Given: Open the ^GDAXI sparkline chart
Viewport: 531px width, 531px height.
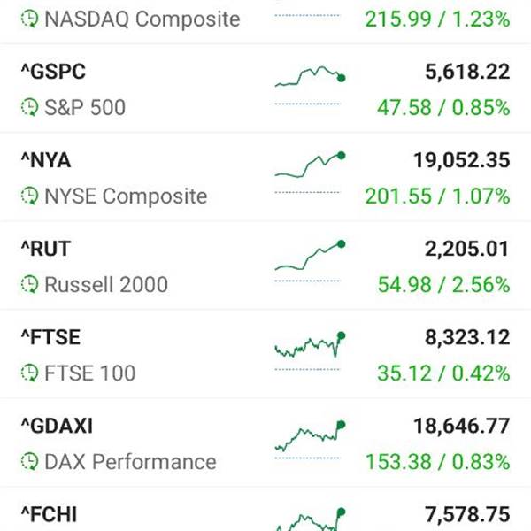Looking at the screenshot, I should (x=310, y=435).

* * *

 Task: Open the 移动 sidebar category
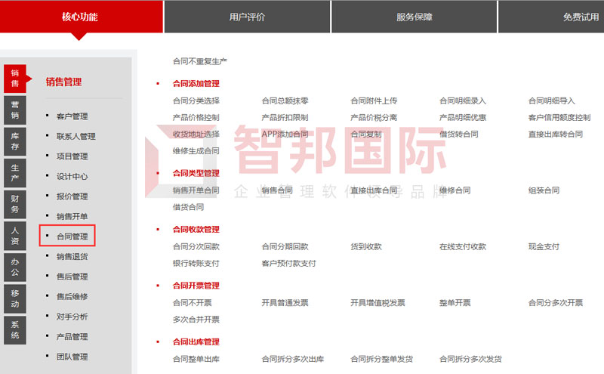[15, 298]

Given instruction:
Arrange the records between the lines holding "Given: Open the ^GDAXI sparkline chart" and "Looking at the", inclusive, as a two-column CSV with the columns instruction and location, one row per record. Put each field in quotes, replace line breaks with spaces, and leave the pictures out.

Answer for the task:
instruction,location
"Given: Open the ^GDAXI sparkline chart Viewport: 531px width, 531px height.","Looking at the screenshot, I should (x=310, y=435)."